WHAT IS BEING ASKED:
Return the lines below that contain "computer".

GIVEN ENTRIES:
====
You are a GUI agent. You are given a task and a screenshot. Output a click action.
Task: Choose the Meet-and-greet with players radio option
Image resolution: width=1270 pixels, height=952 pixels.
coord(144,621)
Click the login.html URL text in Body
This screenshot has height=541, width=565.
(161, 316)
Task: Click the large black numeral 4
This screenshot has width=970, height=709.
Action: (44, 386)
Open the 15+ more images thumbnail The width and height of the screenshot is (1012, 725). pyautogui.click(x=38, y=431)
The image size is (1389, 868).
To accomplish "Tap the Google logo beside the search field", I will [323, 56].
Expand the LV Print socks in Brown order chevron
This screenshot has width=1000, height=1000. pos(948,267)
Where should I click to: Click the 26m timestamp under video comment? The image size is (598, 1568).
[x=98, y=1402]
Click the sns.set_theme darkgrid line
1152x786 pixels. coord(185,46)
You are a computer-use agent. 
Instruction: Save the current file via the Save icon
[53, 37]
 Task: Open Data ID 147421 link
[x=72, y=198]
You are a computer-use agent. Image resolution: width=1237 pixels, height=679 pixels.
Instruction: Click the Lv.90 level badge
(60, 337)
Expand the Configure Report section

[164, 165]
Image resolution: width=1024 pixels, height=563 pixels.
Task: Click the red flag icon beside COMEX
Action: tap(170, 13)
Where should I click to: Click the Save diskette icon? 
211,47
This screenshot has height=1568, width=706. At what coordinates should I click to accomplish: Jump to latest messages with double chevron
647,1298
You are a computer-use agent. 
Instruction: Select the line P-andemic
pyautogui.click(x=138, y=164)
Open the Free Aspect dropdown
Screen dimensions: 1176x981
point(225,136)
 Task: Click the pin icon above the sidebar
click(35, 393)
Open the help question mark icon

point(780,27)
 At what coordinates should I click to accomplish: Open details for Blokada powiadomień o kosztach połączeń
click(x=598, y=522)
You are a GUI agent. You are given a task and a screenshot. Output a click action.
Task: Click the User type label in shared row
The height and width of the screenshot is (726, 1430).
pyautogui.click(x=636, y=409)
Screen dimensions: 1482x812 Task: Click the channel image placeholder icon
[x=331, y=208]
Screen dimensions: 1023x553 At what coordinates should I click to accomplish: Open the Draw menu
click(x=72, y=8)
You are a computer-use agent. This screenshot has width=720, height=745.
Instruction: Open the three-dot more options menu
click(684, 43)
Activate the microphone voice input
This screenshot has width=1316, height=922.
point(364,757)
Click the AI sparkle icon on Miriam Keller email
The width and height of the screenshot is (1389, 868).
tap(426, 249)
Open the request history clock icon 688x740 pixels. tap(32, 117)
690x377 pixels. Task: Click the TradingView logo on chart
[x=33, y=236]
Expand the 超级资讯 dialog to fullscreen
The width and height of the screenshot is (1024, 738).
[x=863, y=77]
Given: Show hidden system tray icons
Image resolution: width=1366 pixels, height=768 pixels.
====
FINISHED EXERCISE:
You are a computer-use agent. 
You are a computer-use agent. Image resolution: width=1237 pixels, height=679 pixels.
You are a computer-use agent. 
You are a computer-use agent. This screenshot has width=720, height=745.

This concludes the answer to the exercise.